What does External EL do?
How does External EL work?
How is External EL implemented?
What types can External EL identify?
How do I know External EL is working?
General Content Considerations
External EL Limitations
- Limitations of API Results
- Tag Run Limitations

What is External EL?

External Entity Linking is the automated process of identifying named entities in text and then linking them to external identifiers from authoritative knowledge bases (like Wikipedia and the Google Knowledge Graph). Schema App's External EL feature automatically embeds identified entities within your Schema Markup.

What does External EL do?

Once embedded in your markup, these entities provide additional semantic value to your metadata. They help Google (and other web crawlers) better understand your content by pulling in known entities. This reduces ambiguity in the interpretation of your content and supports more accurate matching to user queries.

How does External EL work?

External EL tags can be applied to Schema App’s Highlighter templates. Once applied, External EL runs text through an API to identify linked entities. If a URI for an entity is found, it will return that entity's:

Type (e.g. Organization)
name (e.g. Apple)

And a URI from at least one of the following resources:

Wikipedia URI (e.g. https://en.wikipedia.org/wiki/Apple_Inc.)
Wikidata URI (e.g. https://www.wikidata.org/entity/Q312)
Google Knowledge Graph URI (e.g. kg:/m/0k8z)
Crunchbase URI (e.g. https://www.crunchbase.com/organization/communitech)
LinkedIn (e.g. https://www.linkedin.com/in/danielwaisberg/)

URIs from external sources are added to the entity using the sameAs property. As a result, the markup will look something like this:

The results are cached for 12 weeks.

How is External EL implemented?

First, you’ll consult with your Customer Success Manager (CSM) to find a page set with content that contains entities: people, places, things, or concepts. Then, you and your CSM will decide which schema.org property to use for mapping the returned entities.

If you expect to receive entities of many different types, you'll want to use a property that expects schema.org/Thing so that entities of any type can be added to your content.

Example: if applying to the article body of a BlogPosting, use the mentions property to capture entities of any type.

You can also restrict the results to only one type in order to use more precise properties.

Example: if you want to say a Service has an areaServed, the External EL results will need to be restricted to the Place type.

Example: if you want to say a Product if from a brand, the External EL results will need to be restricted to the Organization type.

What types can External EL identify?

External EL identifies entities with the following schema.org types:

Note: The API is able to identify entities typed as Product and Event. However, since these types can be eligible for Rich Results, they trigger errors in Google Search Console. As a result, we have chosen to type Product and Event entities as Thing to prevent errors from appearing in Google Search Console enhancement reports.

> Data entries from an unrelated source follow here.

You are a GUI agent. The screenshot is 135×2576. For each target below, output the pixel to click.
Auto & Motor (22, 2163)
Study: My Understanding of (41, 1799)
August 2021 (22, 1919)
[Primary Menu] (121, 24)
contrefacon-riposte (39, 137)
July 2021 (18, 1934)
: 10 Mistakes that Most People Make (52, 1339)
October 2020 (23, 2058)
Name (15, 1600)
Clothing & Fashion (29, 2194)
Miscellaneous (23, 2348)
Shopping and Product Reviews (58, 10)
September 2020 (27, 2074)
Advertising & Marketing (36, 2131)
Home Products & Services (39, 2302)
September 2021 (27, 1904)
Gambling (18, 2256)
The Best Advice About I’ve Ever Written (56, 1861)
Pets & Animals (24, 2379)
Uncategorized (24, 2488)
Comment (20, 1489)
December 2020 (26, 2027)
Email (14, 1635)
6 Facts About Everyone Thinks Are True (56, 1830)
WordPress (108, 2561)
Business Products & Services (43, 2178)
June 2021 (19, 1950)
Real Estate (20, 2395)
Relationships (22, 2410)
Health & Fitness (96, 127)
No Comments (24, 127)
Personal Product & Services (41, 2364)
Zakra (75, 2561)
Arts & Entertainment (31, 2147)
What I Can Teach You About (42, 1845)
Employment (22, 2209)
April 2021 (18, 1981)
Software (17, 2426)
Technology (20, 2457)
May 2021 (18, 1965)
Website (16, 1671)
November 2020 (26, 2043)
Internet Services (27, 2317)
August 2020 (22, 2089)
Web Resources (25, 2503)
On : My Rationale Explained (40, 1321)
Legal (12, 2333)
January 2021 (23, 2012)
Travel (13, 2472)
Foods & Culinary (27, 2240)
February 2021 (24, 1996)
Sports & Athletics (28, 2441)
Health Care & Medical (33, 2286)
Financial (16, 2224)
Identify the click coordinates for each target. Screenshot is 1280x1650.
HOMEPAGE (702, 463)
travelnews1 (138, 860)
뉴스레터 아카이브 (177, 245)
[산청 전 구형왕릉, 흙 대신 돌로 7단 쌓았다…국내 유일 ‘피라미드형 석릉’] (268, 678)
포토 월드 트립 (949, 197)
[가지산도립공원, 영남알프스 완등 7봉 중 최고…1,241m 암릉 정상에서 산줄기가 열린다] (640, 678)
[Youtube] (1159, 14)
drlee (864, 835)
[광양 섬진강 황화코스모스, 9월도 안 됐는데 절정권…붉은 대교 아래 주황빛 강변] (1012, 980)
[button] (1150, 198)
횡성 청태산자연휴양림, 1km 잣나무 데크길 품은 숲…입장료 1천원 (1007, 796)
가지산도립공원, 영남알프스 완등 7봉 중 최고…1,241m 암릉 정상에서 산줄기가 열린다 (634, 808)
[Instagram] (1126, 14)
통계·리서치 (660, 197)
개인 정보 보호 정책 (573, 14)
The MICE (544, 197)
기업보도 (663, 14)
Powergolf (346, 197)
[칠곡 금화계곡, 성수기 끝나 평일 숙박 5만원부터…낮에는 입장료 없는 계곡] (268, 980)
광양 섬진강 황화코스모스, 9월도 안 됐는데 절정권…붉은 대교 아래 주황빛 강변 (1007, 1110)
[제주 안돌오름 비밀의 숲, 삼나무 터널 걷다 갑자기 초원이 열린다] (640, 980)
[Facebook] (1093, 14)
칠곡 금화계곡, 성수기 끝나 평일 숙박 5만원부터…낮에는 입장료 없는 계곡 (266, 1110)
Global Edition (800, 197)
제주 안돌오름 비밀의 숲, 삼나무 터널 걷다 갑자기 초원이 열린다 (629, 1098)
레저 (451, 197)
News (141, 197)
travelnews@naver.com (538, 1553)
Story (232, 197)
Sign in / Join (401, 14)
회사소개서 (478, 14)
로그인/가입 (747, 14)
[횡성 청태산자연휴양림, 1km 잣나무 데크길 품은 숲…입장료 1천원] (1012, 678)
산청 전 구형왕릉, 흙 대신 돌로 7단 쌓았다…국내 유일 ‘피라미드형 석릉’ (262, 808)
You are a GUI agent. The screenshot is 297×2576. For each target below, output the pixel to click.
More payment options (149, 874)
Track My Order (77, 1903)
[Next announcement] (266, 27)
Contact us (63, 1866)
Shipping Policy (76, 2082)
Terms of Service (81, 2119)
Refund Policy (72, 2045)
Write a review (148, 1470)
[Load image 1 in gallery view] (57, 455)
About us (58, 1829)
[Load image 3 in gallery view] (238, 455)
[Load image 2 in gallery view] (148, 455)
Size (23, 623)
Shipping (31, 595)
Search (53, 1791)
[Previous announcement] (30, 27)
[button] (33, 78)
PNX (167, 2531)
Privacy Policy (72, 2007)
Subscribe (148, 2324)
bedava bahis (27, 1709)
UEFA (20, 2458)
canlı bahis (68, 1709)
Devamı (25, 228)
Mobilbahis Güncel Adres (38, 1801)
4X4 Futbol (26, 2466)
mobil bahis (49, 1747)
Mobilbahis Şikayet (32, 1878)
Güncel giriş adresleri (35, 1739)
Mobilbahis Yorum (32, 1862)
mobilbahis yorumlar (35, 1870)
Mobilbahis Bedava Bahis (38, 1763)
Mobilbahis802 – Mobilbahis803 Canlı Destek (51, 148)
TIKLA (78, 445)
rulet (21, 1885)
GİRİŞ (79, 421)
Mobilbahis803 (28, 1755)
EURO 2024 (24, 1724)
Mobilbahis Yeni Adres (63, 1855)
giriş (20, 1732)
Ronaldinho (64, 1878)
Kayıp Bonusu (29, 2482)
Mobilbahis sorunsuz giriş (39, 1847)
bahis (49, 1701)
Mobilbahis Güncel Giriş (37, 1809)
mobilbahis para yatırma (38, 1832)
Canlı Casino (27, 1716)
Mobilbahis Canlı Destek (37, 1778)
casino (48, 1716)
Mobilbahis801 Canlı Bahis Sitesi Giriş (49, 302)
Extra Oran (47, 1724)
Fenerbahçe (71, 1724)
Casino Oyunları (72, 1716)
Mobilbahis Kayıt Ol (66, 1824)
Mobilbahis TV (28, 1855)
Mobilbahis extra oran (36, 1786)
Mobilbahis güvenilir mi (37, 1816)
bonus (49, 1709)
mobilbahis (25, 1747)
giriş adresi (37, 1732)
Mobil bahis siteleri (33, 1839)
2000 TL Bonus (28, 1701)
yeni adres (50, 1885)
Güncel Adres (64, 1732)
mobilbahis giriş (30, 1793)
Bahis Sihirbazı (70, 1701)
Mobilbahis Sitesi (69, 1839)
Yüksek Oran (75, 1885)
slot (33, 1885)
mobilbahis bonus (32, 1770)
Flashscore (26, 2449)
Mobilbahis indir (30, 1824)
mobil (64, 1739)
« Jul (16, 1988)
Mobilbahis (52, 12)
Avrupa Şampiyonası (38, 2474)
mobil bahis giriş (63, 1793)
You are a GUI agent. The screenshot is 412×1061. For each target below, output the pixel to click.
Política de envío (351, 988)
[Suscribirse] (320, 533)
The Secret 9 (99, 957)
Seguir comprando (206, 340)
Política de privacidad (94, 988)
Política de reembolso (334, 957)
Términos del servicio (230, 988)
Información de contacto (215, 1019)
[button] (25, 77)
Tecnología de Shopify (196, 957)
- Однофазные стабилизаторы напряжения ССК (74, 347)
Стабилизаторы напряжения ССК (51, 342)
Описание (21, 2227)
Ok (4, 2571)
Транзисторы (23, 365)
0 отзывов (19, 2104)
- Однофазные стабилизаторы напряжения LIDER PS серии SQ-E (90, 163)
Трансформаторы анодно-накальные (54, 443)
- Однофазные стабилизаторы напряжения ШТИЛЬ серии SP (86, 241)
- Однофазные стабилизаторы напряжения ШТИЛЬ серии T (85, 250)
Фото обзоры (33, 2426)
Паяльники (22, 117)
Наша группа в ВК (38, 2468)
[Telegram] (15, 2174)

How do I know External EL is working?

Once pages have been run through the API, it will start to populate results in the Entity Hub's Entity Reports.

For more information, see our Entity Reports documentation.

General Content Considerations

1. Use standardized names

When possible, use terms that can be found on authorities like Wikipedia or Wikidata. Provide additional content that includes language familiar to users. This way your content is optimized for both entity SEO and content SEO.

2. Capitalization Is Important!

Proper nouns are differentiated from common nouns with the same name by capitalization. Ensure that proper nouns are consistently capitalized to facilitate External EL matches.

Example: Apple, the “American multinational technology company” and apple, the “fruit of the apple tree”.

3. Consider surrounding content

What other entities are relevant to your primary entity? Take Amazon, for example. When surrounded by other keywords like “technology”, “e-commerce” and “digital streaming”, it is identified as the Amazon the company, whereas keywords such as “tropical”, “trees”, or “biodiversity” make it clear that the entity being mentioned is the Amazon rainforest in Brasil.

This approach isn’t that different from keyword clusters in content SEO. The only difference is that it takes NLP APIs into account alongside human users searching for content.

External EL Limitations

Limitations of API Results

External EL will not return entities if the API lacks any identifying metadata such as a Wikipedia URL or Google Knowledge Graph MID.

The API used for External EL has an accuracy rate of approximately 83%. This means it occasionally matches to entities that are incorrect (for example, matching to Hamilton the person, rather than Hamilton the place).

Use the Entity Manager to edit an entity's properties for improved accuracy or to block entities from deploying to eliminate irrelevant or redundant data.

For more information, see our Entity Manager documentation.

Tag Run Limitations

External EL tags can be run up to 10K times on up to 10K characters per URL. This means one External EL tag can be run on up to 10K URLs, and two External EL tags can be run on up to 5K URLs.

If you're interested in increasing the scope of External EL on your account, you can do so as a monthly add-on.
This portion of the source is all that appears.